Phillip Dodd, 23, of York Road, Wallasey, Merseyside, Tom Dwyer, 22, of Gorse Crescent, Wallasey, and Liam Christopher Watts, 24, of Lambsickle Lane, Runcorn, Warrington, were found guilty of conspiring to supply heroin and cocaine in Lancaster.
It followed an eight day trial at Preston Crown Court in which jurors were told Watts had orchestrated the operation in north Lancashire in a 'County Lines' scenario - where city-based crime gangs expand their illegal drugs businesses into new, smaller areas where drugs are not as readily available.
Watts was jailed for six years and nine months, while Dwyer and Dodd were given five and a half years.
Judge Philip Parry described their activities as a "wicked trade" bringing misery to those gripped by drug addictions and victims of associated offending.
He added: "There is every need to send a clear message to those who involve themselves in these well thought through conspiracies that such behaviour will simply not be tolerated and deterrent sentences are called for."
Their activities came to light after a terrified drug addict, who Watts had intimidated into letting them use her flat to cut drugs, posed as a concerned neighbour and made a call to police reporting a disturbance at her address.

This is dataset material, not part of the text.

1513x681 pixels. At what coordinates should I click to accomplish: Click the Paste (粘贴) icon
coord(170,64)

The woman gave evidence during their trial that Watts, who had previously threatened her with a knife, crossbow and taser, turned up at her home on December 16 with Dodds and Dwyer and told them to start packaging up a bundle of drugs he had.

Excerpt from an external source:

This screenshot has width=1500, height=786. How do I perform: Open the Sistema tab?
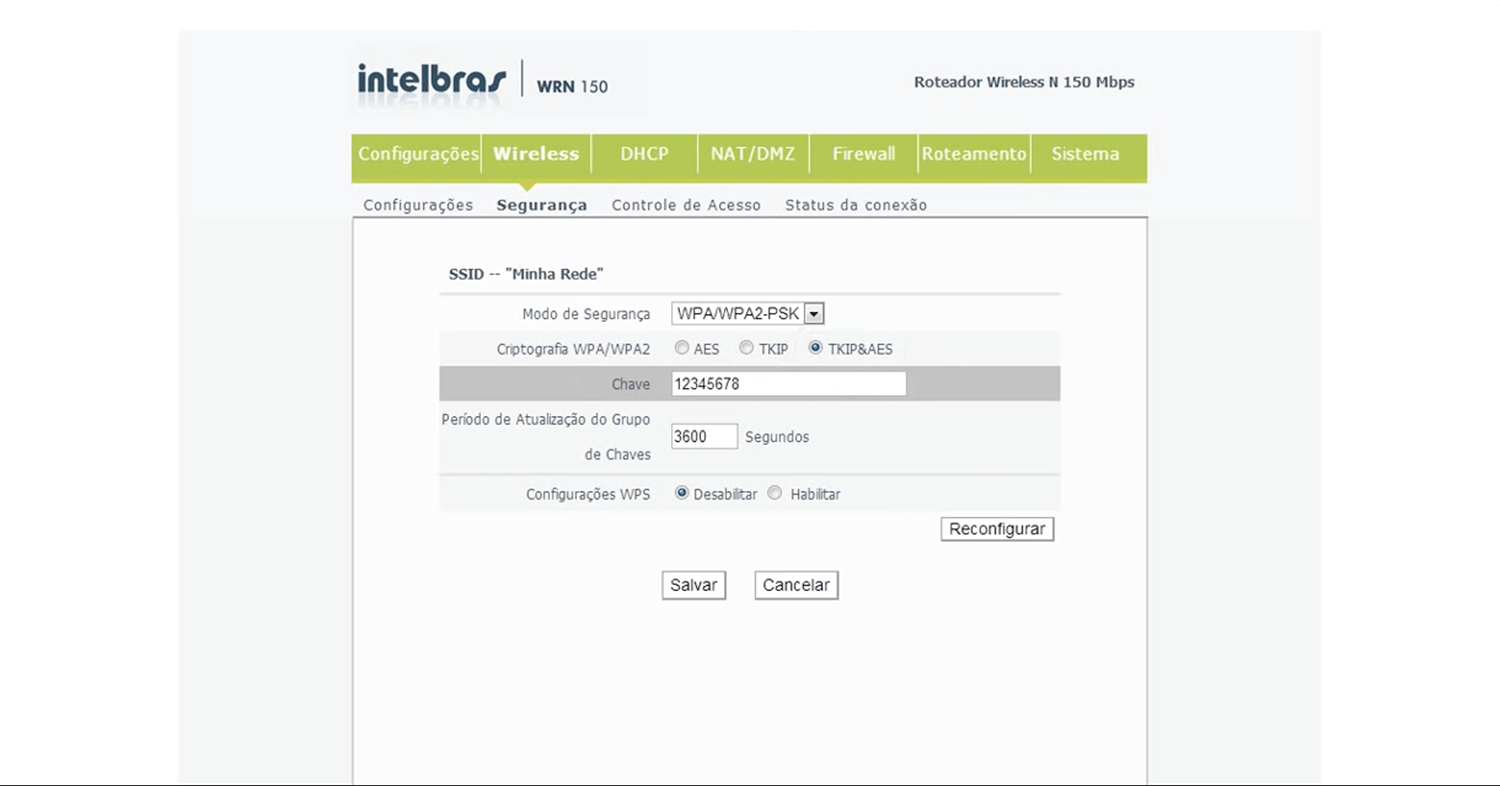[1085, 154]
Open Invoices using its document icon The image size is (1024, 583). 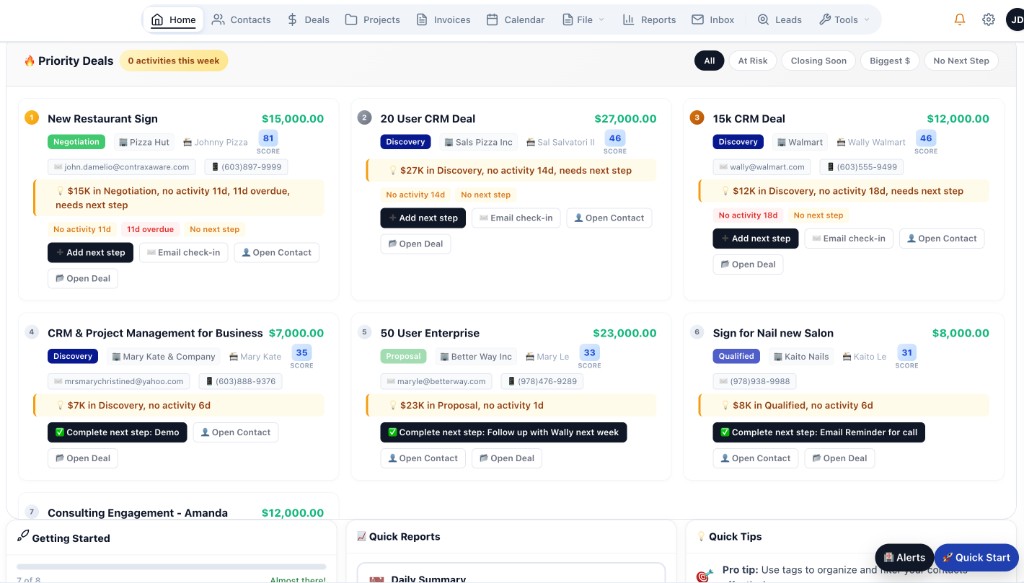pos(421,19)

When police knocked on the door they panicked and hid most of the drugs internally, but threw 23 wraps of cocaine and one of heroin at her to hide, which she later handed to police.
When officers first arrived she told them nothing was going on and a mistake must have been made, and the men left the flat.
But she later took a female officer to one side and told her what had happened.
The fearful woman then left the flat in a taxi, but it was followed by the defendants, who were in a van.
The next day police stopped the van and found Â£500 in Dwyer's possession and Â£125 in Dodd's possession, which the prosecution say is proceeds of drugs. ANPR evidence showed the van going in and out of the Lancaster area.
Dodd and Watts were present for their trial but on June 29 - the day of the verdict - Watts failed to attend and remains at large. Dwyer never attended the trial and is still on the run.
The court was told warrants and wanted posters had been issued across Lancashire and Merseyside for both men, and homes and vehicles have been searched, but all efforts have proved fruitless.
David Traynor, defending Watts, said he had been borderline homeless and sofa surfing and that there was no evidence of an extravagant lifestyle.
Darren Halsted, representing Dwyer, said said he had a limited criminal record and that it would be his first custodial sentence.
Judge Parry said: "I gave the police more time to find the two outstanding defendants.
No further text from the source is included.